▶ _DATA IN THIS EXERCISE_:
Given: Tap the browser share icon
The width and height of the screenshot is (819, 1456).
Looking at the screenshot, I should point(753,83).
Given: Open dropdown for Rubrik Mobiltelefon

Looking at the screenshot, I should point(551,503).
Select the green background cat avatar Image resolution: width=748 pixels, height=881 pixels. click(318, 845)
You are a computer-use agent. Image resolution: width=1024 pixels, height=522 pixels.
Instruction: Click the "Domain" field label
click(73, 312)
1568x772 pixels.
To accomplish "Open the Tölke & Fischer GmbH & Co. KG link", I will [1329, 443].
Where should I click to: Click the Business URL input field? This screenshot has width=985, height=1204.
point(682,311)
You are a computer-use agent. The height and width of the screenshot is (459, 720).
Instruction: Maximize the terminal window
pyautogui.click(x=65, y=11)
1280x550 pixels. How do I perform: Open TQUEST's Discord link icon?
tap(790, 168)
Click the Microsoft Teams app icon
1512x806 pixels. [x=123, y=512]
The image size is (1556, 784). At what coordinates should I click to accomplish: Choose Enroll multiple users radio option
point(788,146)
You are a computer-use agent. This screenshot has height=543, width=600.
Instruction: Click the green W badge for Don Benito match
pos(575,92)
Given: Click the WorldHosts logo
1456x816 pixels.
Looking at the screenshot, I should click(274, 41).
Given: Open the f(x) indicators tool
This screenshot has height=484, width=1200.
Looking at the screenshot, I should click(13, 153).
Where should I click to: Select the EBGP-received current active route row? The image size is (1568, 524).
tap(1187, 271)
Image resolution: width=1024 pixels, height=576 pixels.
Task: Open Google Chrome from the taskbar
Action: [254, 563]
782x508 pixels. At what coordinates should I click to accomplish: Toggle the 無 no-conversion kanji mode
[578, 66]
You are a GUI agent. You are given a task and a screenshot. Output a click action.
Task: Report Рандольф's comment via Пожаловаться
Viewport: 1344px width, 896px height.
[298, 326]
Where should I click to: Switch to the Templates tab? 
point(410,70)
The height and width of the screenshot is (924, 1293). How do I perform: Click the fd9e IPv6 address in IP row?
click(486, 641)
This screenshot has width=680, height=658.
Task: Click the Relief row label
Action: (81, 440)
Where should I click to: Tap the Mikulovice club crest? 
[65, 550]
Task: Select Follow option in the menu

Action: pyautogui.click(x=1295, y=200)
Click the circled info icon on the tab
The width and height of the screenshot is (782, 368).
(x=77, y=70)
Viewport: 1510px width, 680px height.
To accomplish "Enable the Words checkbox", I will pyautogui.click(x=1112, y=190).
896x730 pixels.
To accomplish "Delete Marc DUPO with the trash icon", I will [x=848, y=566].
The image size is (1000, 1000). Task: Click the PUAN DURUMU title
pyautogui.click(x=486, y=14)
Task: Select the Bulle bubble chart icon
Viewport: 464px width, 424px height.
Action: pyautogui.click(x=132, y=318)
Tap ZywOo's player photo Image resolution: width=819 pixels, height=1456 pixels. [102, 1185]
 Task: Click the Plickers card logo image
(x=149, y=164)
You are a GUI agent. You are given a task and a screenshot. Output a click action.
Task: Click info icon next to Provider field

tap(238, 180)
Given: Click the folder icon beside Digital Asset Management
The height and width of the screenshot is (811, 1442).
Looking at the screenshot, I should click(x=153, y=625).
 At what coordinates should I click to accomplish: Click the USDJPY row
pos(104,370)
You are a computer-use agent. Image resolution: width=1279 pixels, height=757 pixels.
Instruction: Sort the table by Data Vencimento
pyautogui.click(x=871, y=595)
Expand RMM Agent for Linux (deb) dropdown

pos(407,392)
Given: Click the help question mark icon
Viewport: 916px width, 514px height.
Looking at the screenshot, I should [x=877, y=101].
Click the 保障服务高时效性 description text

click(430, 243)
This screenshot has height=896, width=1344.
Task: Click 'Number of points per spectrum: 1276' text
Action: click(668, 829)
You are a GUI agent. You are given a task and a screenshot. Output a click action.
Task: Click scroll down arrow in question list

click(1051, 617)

▶ _TASK GOAL_:
Going through the data above, return each line with the word "computer".

▶ _WRITTEN SOLUTION_:
You are a computer-use agent. Image resolution: width=1024 pixels, height=522 pixels.
You are a computer-use agent. The height and width of the screenshot is (459, 720).
You are a computer-use agent. This screenshot has height=543, width=600.
You are a computer-use agent. Image resolution: width=1279 pixels, height=757 pixels.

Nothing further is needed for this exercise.